Every month, we hear from Laura Gonzalez, President-elect of International Nursing Association for Clinical Simulation and Learning Standards (INACSL) and Vice President of Clinical Learning Resources at Sentinel U.

This spring, nursing education was re-envisioned by the American Association of Colleges of Nurses when the AACN published a new framework for the preparation of nurses. This update showcases how the field of nursing education is taking a more holistic approach to learning, and leveraging every resource and tool available.

AACN Revised Framework Centers Around Ten Key Domains

The philosophy is less about the level of learner—whether they are undergraduate or graduate level, and similar questions—and more about the role of education throughout a nurse’s professional career. The revised AACN framework considers lifelong learning, applied experience, and recognition of the many ways nurses come into the profession.

In the past nurse educators aligned curricula according to the “essentials.” Now, we will need to re-envision our curricula and map to 10 domains identified by AACN, which include:

  • Knowledge for Nursing Practice
  • Person-Centered Care
  • Population Health
  • Scholarship for Nursing Practice
  • Quality and Safety
  • Interprofessional Partnerships
  • Systems-Based Practice
  • Information and Healthcare Technologies
  • Professionalism
  • Personal, Professional, and Leadership Development

These core competencies are informed by the expanse of higher education, nursing as a discipline, and a breadth of knowledge across various channels.

In the AACN’s new guidelines, these domains are also closely tied to designated concepts that include clinical judgment, communication, compassionate care, and diversity. By naming these concepts and stating clearly how to integrate them into domains, we are guided toward greater accountability to provide the best quality care to everyone.

New to the essentials is the concept of competency-based education. Competency-based education empowers the learner to drive the educational experience. The competency-based approach is student-centered, and learning outcomes are delineated.

Competency-Based Education Empowers Nurses To Control Their Education

Why is this shift to competency-based education so valuable?

AACN recognizes that nursing education is evolving from the strictly traditional classroom-and-clinical format to a more innovative, technologically-enhanced format. Learners can now take advantage of their preferred learning style and experiment with new modalities, while removing barriers like logistics—scheduling, location, limited clinical opportunities, and so forth.
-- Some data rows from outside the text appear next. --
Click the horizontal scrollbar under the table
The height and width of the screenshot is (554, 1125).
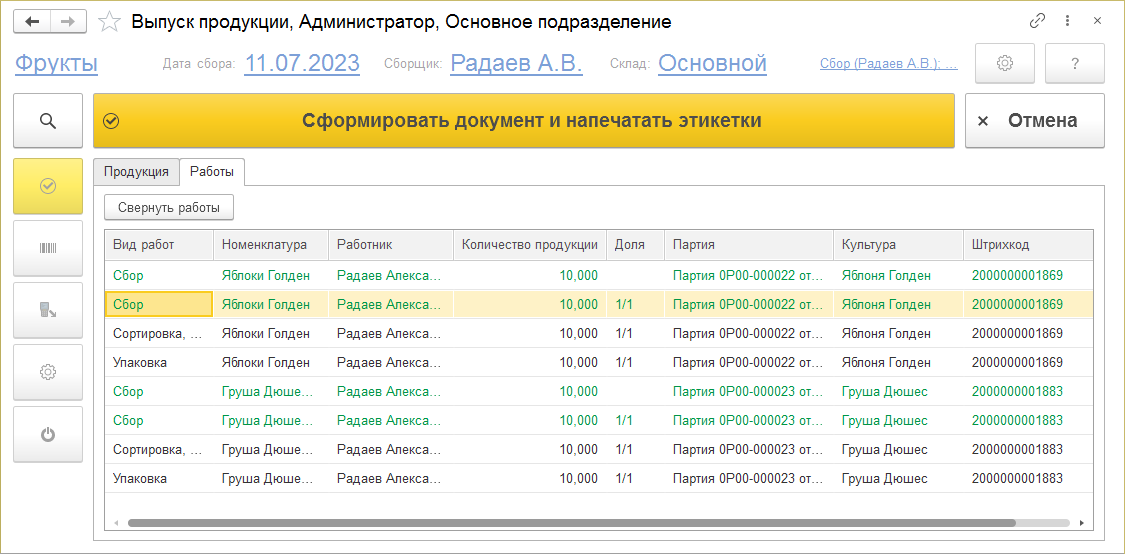point(570,522)
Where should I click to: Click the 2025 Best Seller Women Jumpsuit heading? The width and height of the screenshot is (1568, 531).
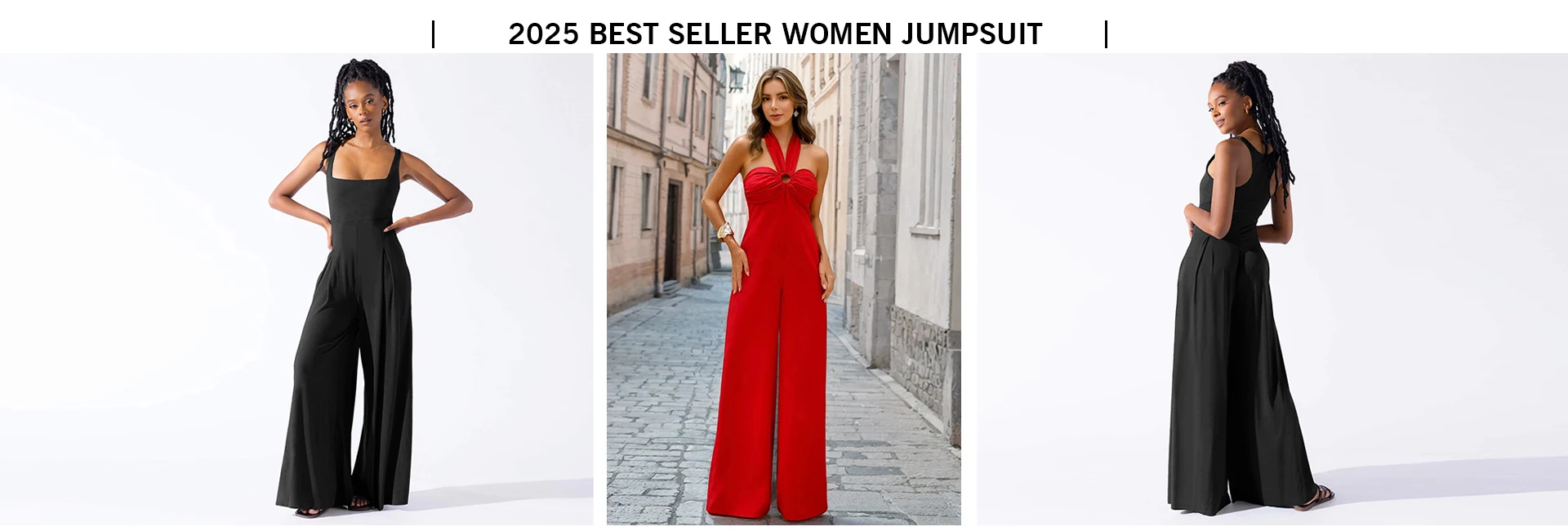click(x=775, y=34)
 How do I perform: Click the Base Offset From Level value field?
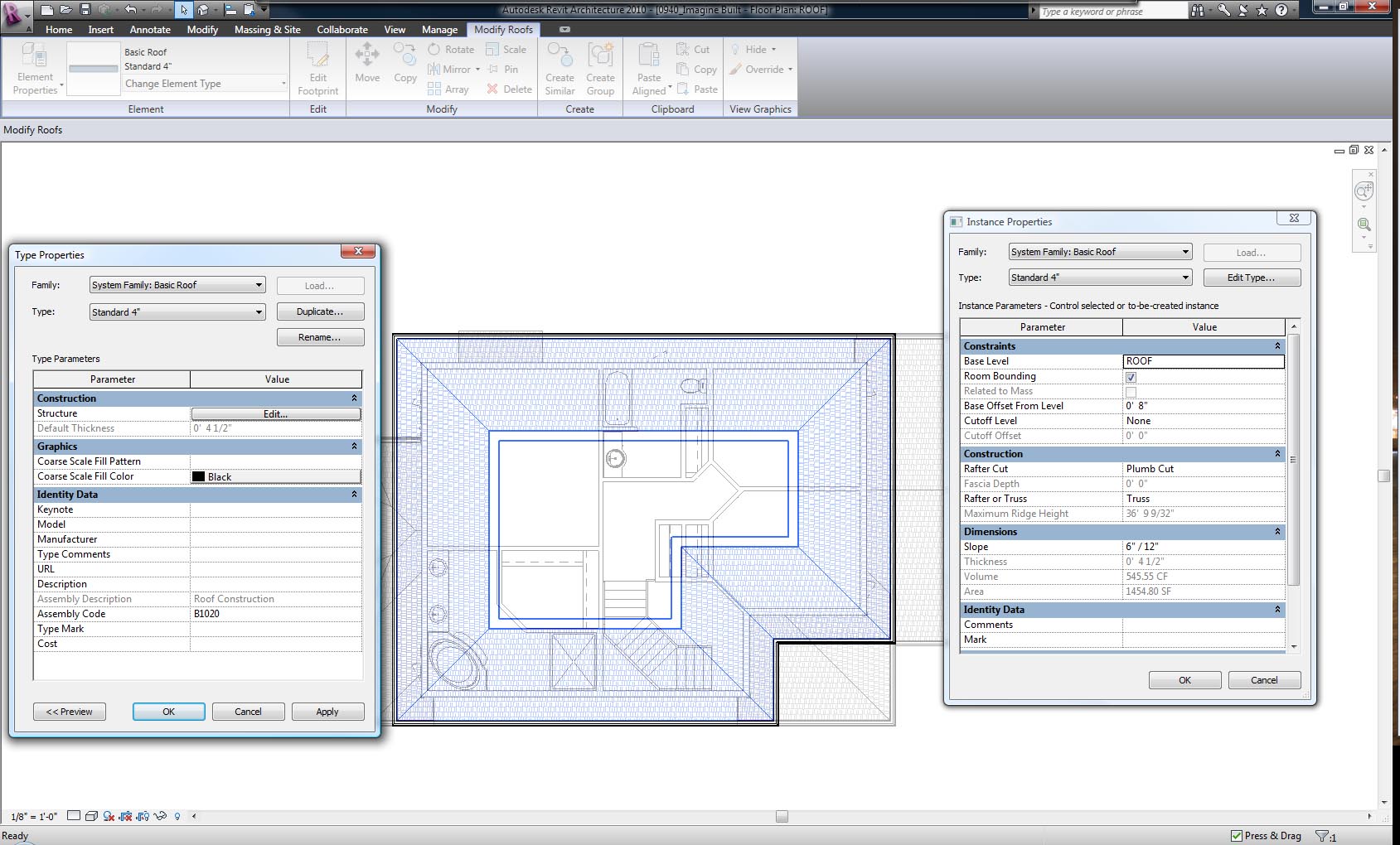point(1202,406)
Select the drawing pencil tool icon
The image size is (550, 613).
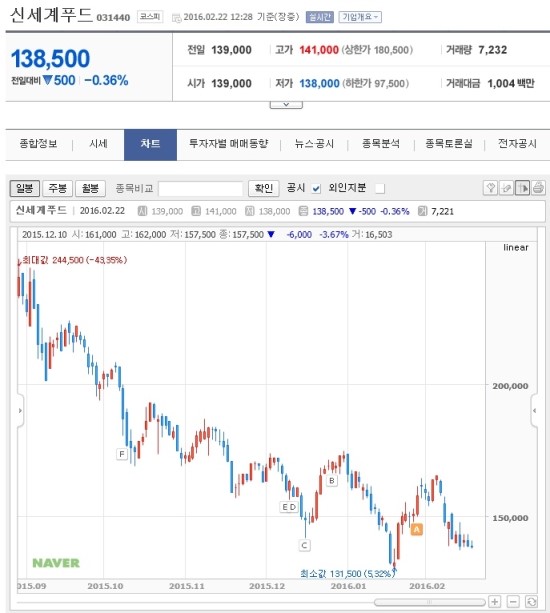506,188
Students are becoming more responsible for their own learning.

With this mind shift, virtual simulations are becoming a mainstay of nursing education, and facilitating the acquisition of both knowledge and confidence in practice. Virtual nursing simulations such as Sentinel U put the learner in charge of their education following competency-based guidelines.

With our unique serious game approach learners can challenge themselves and repeat the experience which encourages deliberate practice for mastery (McGaghie, et al.,2015, Gonzalez & Kardong-Edgren, 2017). Learners can control their pace and advance as they demonstrate mastery.

Deliberate practice under the right conditions can help the learner improve skill performance and retention. Repeated performance results in optimal performance (Foronda, 2020) that is maintained over time. Virtual simulations create a safe space for students to practice in, which in turn also allows their confidence to grow.

The theoretical underpinning for the Sentinel U product line is based on increasing order of difficulty from simple to more complex. Nurses advance as they master each level. Each simulation includes real-world context and a set passing standard for each concept. Likewise, our virtual simulations provide continuous feedback, which allows the learner to reflect on their individual performance and identify opportunities for improvement in a safe environment.

Another important aspect of the new core competencies for professional nursing education are the domains that have been identified. Our flagship product Sentinel City continues to demonstrate user acquisition of competencies including population health, interprofessional partnerships, systems-based practice, and quality and safety.

Leverage Virtual Nursing to Meet New AACN Guidelines

In our virtual world, the learner can experience healthcare delivery across the continuum of specialties and scenarios, through a community and population health lens. Within the context of how AACN is re-envisioning nursing education to meet modern nursing needs, virtual simulations are an essential way that educators can deliver tangible results for their students while also being more creative in seeking out learning opportunities.

Virtual simulation will only continue to grow into a more prominent role in nursing curricula as we move to competency-based education for all.